• [The request]:
Copy out the stretch of records from the line containing "The width and height of the screenshot is (1000, 700)." through the line containing "coord(288,304)", keeping every character as it stands.

• [Data lines]:
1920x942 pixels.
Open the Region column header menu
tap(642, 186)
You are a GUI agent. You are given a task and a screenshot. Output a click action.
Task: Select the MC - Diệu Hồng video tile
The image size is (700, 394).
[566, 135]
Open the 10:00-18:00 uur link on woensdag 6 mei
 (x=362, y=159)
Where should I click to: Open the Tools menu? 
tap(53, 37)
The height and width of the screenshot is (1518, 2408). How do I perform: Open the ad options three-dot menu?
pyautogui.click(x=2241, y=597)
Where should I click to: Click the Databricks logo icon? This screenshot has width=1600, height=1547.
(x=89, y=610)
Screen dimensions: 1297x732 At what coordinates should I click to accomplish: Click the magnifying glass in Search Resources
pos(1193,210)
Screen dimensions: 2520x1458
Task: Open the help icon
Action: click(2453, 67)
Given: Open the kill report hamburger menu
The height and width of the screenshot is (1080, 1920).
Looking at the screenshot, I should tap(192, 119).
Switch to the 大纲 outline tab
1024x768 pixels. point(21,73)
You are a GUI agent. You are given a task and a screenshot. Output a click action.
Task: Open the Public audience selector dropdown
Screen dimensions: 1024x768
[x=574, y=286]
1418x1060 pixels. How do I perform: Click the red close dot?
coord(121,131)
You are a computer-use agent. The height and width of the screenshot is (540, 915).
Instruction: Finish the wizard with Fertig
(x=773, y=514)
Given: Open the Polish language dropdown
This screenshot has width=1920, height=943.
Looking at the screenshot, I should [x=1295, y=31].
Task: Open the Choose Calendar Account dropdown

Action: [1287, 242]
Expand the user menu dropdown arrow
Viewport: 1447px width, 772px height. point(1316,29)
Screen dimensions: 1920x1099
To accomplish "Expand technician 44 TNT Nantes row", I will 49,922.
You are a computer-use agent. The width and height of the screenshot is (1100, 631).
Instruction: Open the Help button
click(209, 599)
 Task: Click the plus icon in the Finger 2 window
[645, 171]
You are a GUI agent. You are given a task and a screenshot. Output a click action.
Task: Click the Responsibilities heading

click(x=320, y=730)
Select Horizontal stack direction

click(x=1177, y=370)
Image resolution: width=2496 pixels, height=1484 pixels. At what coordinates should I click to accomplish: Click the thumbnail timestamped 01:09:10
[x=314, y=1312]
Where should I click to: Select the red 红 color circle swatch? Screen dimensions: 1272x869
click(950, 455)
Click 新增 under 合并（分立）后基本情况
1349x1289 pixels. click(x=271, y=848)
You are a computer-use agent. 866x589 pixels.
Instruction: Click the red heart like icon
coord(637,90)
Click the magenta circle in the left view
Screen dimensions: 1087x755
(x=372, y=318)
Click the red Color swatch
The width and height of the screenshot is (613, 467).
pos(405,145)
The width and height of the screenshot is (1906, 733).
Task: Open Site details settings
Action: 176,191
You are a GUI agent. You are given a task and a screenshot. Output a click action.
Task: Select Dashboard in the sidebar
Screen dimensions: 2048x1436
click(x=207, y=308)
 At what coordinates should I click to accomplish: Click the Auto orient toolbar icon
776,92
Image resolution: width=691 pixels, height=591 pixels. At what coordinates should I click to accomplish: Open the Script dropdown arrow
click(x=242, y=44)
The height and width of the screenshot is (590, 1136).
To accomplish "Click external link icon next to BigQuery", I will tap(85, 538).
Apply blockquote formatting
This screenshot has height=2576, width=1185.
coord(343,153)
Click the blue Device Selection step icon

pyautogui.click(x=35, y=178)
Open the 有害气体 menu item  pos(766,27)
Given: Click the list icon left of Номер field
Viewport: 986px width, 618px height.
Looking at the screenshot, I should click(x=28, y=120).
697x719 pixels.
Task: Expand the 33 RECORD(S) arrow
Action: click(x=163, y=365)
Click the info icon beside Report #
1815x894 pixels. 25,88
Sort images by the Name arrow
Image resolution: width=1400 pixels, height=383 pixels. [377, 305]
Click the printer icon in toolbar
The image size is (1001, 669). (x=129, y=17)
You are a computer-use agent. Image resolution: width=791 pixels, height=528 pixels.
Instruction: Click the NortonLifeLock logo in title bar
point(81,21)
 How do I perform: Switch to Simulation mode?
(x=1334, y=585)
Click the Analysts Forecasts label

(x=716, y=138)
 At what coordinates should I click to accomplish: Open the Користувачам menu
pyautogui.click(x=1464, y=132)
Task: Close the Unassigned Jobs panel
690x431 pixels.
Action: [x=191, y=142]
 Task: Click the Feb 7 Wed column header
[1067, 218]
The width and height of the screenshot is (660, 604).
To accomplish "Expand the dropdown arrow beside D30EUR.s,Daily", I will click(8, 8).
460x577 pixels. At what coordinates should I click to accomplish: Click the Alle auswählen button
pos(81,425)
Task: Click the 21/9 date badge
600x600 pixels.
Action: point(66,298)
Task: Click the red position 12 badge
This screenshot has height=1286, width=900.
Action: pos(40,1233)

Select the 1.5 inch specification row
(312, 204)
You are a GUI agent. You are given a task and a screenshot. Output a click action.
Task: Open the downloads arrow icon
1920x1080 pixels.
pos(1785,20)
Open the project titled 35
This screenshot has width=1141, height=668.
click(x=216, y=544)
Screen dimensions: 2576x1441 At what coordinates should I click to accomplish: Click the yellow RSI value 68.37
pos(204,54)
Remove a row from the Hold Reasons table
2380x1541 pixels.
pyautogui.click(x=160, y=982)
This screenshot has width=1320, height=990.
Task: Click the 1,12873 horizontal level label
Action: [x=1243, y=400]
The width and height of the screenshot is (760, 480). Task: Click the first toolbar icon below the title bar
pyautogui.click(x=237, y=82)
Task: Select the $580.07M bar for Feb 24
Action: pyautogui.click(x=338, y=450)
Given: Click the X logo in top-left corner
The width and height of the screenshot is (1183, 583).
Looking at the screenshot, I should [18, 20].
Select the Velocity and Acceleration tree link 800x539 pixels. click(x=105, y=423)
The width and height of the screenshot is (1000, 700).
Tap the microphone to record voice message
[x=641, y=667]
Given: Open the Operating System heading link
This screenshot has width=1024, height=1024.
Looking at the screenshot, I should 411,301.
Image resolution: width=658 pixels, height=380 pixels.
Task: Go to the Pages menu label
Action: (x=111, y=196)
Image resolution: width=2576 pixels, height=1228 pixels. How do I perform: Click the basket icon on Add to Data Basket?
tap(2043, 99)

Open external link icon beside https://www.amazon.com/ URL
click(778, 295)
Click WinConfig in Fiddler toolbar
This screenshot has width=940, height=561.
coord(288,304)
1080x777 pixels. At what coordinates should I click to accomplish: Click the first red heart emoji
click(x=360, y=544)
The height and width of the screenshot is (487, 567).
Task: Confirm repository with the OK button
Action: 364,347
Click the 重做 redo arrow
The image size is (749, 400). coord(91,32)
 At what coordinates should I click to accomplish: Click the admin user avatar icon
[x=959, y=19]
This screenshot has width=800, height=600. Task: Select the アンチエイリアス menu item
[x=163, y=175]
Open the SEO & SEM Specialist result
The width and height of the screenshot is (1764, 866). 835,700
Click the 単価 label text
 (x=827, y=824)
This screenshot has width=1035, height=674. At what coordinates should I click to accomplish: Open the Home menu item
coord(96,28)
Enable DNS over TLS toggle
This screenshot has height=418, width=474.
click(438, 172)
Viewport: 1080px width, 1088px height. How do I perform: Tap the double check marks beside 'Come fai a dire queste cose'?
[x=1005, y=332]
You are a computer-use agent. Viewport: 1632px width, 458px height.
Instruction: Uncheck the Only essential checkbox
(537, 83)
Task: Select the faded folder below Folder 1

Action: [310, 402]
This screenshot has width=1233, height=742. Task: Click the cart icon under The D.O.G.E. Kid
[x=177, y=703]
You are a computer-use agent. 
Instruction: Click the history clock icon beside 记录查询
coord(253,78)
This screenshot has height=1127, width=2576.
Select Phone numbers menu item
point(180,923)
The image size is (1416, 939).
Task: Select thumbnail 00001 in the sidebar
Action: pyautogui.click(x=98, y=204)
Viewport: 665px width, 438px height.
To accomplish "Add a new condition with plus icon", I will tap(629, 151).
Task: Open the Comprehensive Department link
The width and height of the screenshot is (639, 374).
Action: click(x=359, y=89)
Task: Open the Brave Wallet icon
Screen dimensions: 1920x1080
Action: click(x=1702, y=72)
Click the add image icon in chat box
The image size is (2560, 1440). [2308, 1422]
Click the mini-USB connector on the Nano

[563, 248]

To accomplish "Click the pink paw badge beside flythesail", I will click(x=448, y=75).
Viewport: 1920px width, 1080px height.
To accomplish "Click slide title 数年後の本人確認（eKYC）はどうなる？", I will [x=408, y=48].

• [Problem solution]:
The width and height of the screenshot is (1000, 700).
Tap the microphone to record voice message
[x=641, y=667]
Given: Open the Operating System heading link
This screenshot has width=1024, height=1024.
Looking at the screenshot, I should 411,301.
Image resolution: width=658 pixels, height=380 pixels.
Task: Go to the Pages menu label
Action: (x=111, y=196)
Image resolution: width=2576 pixels, height=1228 pixels. How do I perform: Click the basket icon on Add to Data Basket?
tap(2043, 99)

Open external link icon beside https://www.amazon.com/ URL
click(778, 295)
Click WinConfig in Fiddler toolbar
This screenshot has width=940, height=561.
coord(288,304)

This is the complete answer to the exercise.